Collected data entries
■ ■ ■ ■
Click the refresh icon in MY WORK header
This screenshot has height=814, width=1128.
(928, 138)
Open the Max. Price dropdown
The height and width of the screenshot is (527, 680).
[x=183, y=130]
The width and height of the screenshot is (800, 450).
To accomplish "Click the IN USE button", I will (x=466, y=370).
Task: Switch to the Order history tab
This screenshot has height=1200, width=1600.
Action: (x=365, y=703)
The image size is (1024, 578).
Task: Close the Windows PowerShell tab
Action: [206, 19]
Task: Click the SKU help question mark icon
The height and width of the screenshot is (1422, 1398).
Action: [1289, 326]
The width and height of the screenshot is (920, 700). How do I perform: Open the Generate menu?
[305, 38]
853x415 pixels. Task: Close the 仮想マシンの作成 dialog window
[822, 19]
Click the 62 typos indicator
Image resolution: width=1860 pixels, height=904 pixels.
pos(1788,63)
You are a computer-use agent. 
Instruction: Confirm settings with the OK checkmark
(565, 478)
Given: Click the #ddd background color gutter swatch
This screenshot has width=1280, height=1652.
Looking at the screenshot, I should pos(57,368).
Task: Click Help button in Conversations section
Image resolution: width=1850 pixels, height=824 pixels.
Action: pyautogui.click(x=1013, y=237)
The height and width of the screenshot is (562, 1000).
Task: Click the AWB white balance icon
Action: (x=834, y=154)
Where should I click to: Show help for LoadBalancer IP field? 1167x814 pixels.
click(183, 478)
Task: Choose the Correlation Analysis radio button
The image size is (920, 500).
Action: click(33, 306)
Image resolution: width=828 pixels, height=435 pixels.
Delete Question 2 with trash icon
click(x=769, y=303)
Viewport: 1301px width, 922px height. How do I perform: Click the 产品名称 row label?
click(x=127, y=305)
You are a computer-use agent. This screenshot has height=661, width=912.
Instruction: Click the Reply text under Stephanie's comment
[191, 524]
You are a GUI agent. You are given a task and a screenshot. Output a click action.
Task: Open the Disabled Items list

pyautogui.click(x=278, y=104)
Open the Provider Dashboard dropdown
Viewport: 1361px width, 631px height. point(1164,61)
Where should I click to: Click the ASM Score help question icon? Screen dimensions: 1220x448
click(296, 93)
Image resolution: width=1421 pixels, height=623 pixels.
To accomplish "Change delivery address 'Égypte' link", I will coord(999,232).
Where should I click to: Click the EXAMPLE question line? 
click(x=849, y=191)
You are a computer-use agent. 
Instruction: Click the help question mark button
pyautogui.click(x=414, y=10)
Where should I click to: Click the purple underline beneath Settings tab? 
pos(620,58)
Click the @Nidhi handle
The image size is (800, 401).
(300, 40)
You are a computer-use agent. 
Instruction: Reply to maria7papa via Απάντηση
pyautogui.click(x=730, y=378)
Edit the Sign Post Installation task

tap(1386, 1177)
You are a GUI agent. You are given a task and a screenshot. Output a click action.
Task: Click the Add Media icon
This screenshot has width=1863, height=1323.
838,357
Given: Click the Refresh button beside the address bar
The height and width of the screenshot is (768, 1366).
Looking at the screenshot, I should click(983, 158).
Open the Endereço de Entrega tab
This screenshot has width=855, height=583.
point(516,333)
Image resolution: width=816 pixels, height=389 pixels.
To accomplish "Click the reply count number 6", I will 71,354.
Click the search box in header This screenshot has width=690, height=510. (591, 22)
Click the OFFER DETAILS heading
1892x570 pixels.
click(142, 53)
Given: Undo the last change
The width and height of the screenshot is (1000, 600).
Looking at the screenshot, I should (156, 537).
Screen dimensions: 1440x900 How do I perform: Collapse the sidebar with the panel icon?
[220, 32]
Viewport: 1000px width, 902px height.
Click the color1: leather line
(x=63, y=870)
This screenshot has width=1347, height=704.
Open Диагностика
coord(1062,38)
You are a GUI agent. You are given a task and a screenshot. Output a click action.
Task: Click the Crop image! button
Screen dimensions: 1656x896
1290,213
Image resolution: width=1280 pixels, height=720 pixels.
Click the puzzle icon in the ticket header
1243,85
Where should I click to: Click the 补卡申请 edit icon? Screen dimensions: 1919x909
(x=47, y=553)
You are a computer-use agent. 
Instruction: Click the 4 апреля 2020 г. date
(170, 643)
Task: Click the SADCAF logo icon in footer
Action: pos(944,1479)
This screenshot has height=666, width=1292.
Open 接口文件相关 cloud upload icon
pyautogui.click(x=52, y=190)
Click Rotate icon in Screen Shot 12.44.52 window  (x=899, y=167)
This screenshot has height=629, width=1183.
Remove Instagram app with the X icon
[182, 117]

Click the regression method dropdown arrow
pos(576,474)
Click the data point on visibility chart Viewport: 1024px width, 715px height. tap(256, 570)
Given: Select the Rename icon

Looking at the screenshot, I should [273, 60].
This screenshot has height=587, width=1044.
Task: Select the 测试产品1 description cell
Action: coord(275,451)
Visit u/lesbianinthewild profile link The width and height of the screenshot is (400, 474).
■ ■ ■ ■
▶ **Task brief**
Only lines containing the word "link" should appear in the answer, and every such line from the records above must be there.

▶ **Answer for this exercise**
To accomplish "Change delivery address 'Égypte' link", I will coord(999,232).
Visit u/lesbianinthewild profile link The width and height of the screenshot is (400, 474).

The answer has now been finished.